Voilà, c’est officiel, ça fait très exactement deux mois que Frédéric Beigdbeder m’a fait l’honneur de choisir mon roman pour sa chronique dans le Figaro Magazine.

hotel international beigbeder

J’ai attendu deux mois pour en écrire une chronique car j’ai été pas mal flemmarde soucieuse de retranscrire la totalité des répercussions que ce moment d’épiphanie allait pouvoir avoir sur ma si jeune et déjà prometteuse carrière d’écrivain.
Deux mois, je me disais, ça laissait au monde de l’édition et aux artisans de feux d’artifice le temps de s’organiser. C’était suffisamment long pour que les critiques de tous les quotidiens nationaux puissent dépêcher leurs reporters. C’était bien assez long pour maturer tous les événements qui auraient métamorphosé mon existence littéraire.

C’était important ce travail d’analyse. Je pense qu’il est primordial, pour mes confrères écrivains plein de talent, de partager mes propres expériences, dans un souci de transmission et d’échange, à la recherche de l’enrichissement mutuel et du don de soi.

Voilà donc ce qu’il s’est passé, après la publication de cette chronique :

** absolument rien. **

Nada. Que dalle.

(pour ceux qui seraient comme moi un peu flemmard soucieux d’optimiser votre pause café, vous pouvez arrêter là. Mais n’oubliez pas d’acheter mon livre. Bisous)

Je suis mauvaise langue. Certes, je n’ai pas eu droit aux flots incessants d’appels de journalistes internationaux auxquels je m’attendais (et que je méritais, ça va sans dire), mais j’ai eu au moins droit à une bonne douzaine de :

« ah ben maintenant que Beigbeder a écrit sur toi, je vais peut être considérer lire ton bouquin. »

Sous entendu, avant, c’était de la daube peu digne d’intérêt, mais maintenant que Mister B himself en a fait un papier, qui plus est titrant « Bridget Jones« , je frôle easy le prix Goncourt.
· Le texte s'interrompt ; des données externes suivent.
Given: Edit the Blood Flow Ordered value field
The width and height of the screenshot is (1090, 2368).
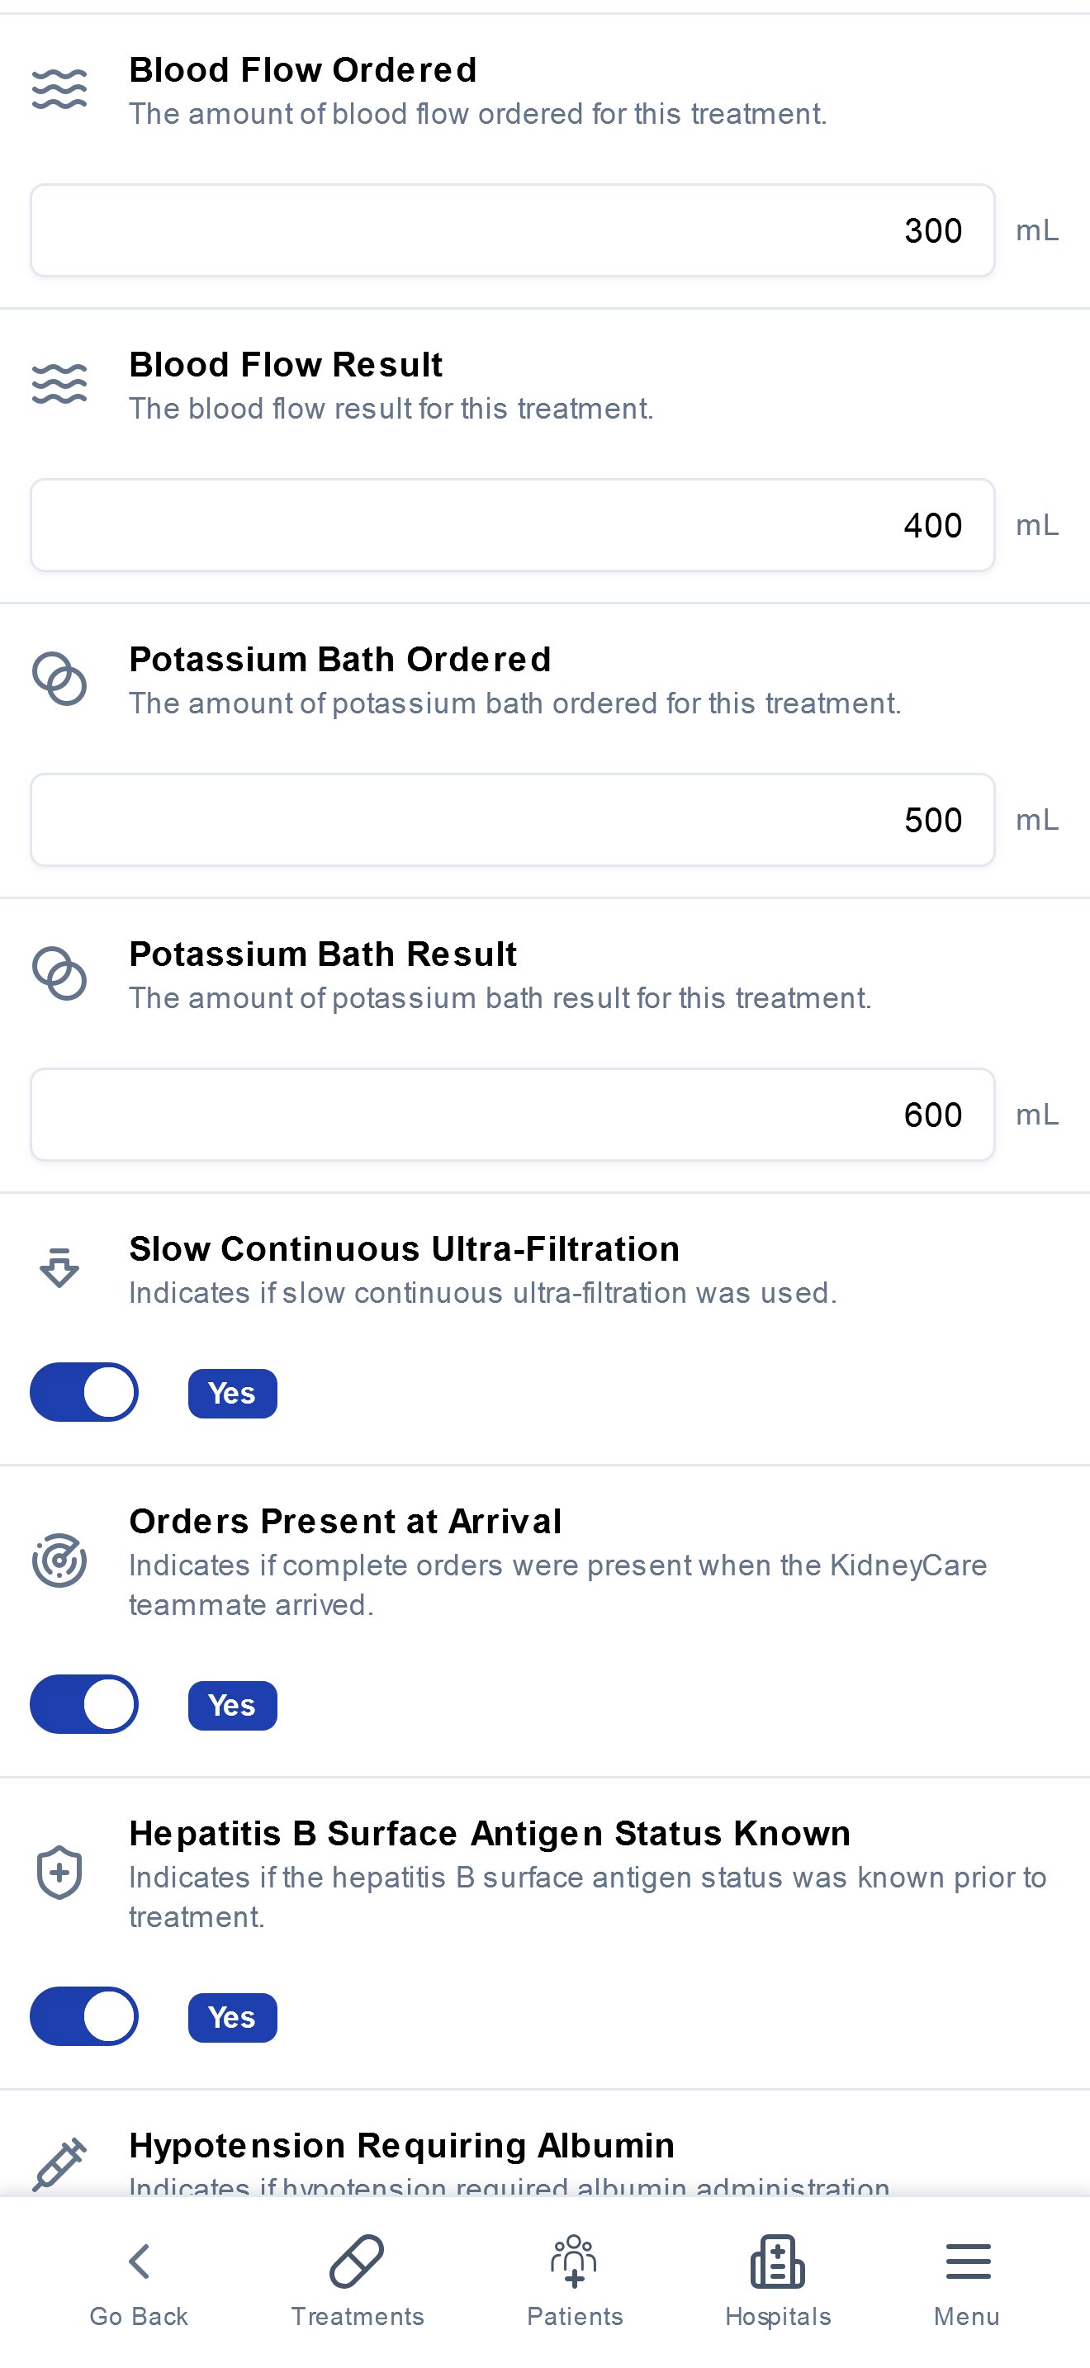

Non, la réaction unanime à la publication de ce papier n’a pas été « bravo, je vais de ce pas en réimprimer 10 000 exemplaires » ou « je vais l’offrir à toute ma famille » ou encore « laisse moi donc le traduire en 4 langues » mais bien :

« Avoue, t’as couché avec pour avoir ton papier ? »
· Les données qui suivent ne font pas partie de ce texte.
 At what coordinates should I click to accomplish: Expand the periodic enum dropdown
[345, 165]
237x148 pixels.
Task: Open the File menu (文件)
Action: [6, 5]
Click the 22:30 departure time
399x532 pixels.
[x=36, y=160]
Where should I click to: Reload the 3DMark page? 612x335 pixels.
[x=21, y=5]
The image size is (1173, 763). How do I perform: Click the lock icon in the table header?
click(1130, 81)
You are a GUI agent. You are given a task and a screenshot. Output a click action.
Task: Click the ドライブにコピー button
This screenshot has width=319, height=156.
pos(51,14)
Je sais que je parais pas mal prête à tout pour réussir. Tout simplement car c’est la vérité (qu’on se le dise, Pierre Niney, si tu insistes pour avoir un rôle dans l’interprétation d’Hôtel international au cinéma, je serai dans l’obligation de passer  à la casserole) (bref) (je m’emêle un peu les pinceaux).

Mais il se trouve que je n’ai pas couché avec Beigdbeder (pour l’instant) (je précise car sur Internet ce qu’on écrit à tendance à rester pour la vie, et je ne peux préjuger de rien sur les idées saugrenues qui me passeraient par la tête, qui sait, dans 50 ans !) (ça vaut pour Pierre Niney aussi).

Non, je suis prête à tout pour réussir, c’est pourquoi afin d’avoir une critique dans le Figaro Magazine j’ai commencé par ÉCRIRE UN ROMAN. Bande d’obsédés. Est ce que ça suffit pour que Beigbeder écrive sur vous dans le Figaro Magazine ? Non, bien entendu.

Coucher avec n’est pourtant pas la solution, et voilà pourquoi :

individu de type bonnasse

Franchement, je me trouve pas trop mal, avec le bon filtre Instagram et des lunettes de soleil, mais soyons réalistes : Frédéric Beigbeder a déjà la possibilité d’avoir des relations sexuelles avec cette personne de manière gratuite, pourquoi se ferait-il chier à écrire une chronique de toute une page avec moi ? Aucune raison. Absolument aucune.

Pour tout vous dire, il se trouve que mon éditeur (coucou Armand) a eu la brillante idée de m’inviter à une conversation consacrée à la littérature de Bret Easton Ellis, tenue dans une petite galerie d’art contemporain- slash- librairie indépendante du Marais, où j’ai eu l’opportunité d’y rencontrer Beigbeder (qui, je cite, avait « récemment vu Bret à L.A. »).

Dans ce cas de figure, pas besoin d’être bonnasse, il suffit d’être bobo. Et je ne vous cacherais pas qu’il m’arrive de temps en temps de lire Télérama (ou à défaut, de le laisser nonchalamment traîner sur la table du salon): amplement suffisant pour meubler les 10 minutes de conversations qu’il a bien voulu m’accorder.

Après quoi, je dois bien admettre que je n’étais pas sereine sereine quant à la possibilité d’une couverture presse, dans la mesure où en l’espace de 10 minutes il a quand même réussi à me caser :

– « vous êtes vraiment très arrogante » (effarement numéro 1)

et

– « je ne suis pas sur Twitter » (effarement numéro 2)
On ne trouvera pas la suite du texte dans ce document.